[Source information — start]

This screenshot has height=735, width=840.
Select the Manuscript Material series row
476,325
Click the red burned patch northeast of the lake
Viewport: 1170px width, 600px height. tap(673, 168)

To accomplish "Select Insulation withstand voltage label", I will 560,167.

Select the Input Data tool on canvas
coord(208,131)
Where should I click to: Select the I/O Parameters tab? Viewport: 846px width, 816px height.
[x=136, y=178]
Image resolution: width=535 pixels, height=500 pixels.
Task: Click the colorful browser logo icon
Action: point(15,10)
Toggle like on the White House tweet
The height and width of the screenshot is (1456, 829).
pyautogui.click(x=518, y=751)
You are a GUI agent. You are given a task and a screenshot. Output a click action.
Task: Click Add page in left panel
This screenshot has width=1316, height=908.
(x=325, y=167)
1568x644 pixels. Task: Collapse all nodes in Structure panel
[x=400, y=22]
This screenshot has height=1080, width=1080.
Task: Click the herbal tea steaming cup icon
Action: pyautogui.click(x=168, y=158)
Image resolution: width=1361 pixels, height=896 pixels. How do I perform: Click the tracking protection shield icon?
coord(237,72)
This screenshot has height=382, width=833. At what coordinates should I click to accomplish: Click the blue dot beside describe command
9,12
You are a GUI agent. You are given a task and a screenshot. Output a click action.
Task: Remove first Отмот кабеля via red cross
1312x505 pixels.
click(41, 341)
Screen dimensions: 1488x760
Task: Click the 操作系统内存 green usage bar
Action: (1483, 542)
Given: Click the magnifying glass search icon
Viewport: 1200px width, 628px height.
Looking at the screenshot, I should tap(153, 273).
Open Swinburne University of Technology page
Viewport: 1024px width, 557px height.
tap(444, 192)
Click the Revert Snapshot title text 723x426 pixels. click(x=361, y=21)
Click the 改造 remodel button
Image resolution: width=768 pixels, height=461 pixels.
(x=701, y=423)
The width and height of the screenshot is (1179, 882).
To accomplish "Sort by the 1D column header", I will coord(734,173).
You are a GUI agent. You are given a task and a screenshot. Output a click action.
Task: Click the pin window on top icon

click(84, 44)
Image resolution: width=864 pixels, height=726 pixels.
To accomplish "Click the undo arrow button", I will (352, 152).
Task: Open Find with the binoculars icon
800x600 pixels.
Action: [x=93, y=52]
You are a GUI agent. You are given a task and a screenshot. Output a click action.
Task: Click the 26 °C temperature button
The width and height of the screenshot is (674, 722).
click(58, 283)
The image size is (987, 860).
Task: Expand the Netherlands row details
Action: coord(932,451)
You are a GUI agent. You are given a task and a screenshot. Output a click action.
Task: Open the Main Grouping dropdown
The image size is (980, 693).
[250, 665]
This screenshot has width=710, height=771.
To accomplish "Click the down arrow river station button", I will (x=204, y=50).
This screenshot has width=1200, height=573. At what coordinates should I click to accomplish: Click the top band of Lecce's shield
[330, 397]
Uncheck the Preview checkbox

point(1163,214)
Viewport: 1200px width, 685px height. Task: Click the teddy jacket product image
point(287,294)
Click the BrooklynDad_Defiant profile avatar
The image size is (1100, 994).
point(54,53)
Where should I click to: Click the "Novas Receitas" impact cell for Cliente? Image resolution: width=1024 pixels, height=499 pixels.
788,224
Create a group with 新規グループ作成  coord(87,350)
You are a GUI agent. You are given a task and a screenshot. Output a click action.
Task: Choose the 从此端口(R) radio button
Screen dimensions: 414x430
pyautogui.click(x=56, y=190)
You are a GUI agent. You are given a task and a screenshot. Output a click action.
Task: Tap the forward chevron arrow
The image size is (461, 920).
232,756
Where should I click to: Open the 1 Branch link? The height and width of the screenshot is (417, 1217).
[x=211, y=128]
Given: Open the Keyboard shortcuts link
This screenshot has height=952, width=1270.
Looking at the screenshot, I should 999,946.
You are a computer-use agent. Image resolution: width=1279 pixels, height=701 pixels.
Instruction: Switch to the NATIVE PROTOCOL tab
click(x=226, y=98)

[Source information — finish]

Aim of the exercise: Would you copy out every line in the records that includes the string "arrow"?

Response for this exercise:
To accomplish "Click the undo arrow button", I will (352, 152).
To accomplish "Click the down arrow river station button", I will (x=204, y=50).
Task: Tap the forward chevron arrow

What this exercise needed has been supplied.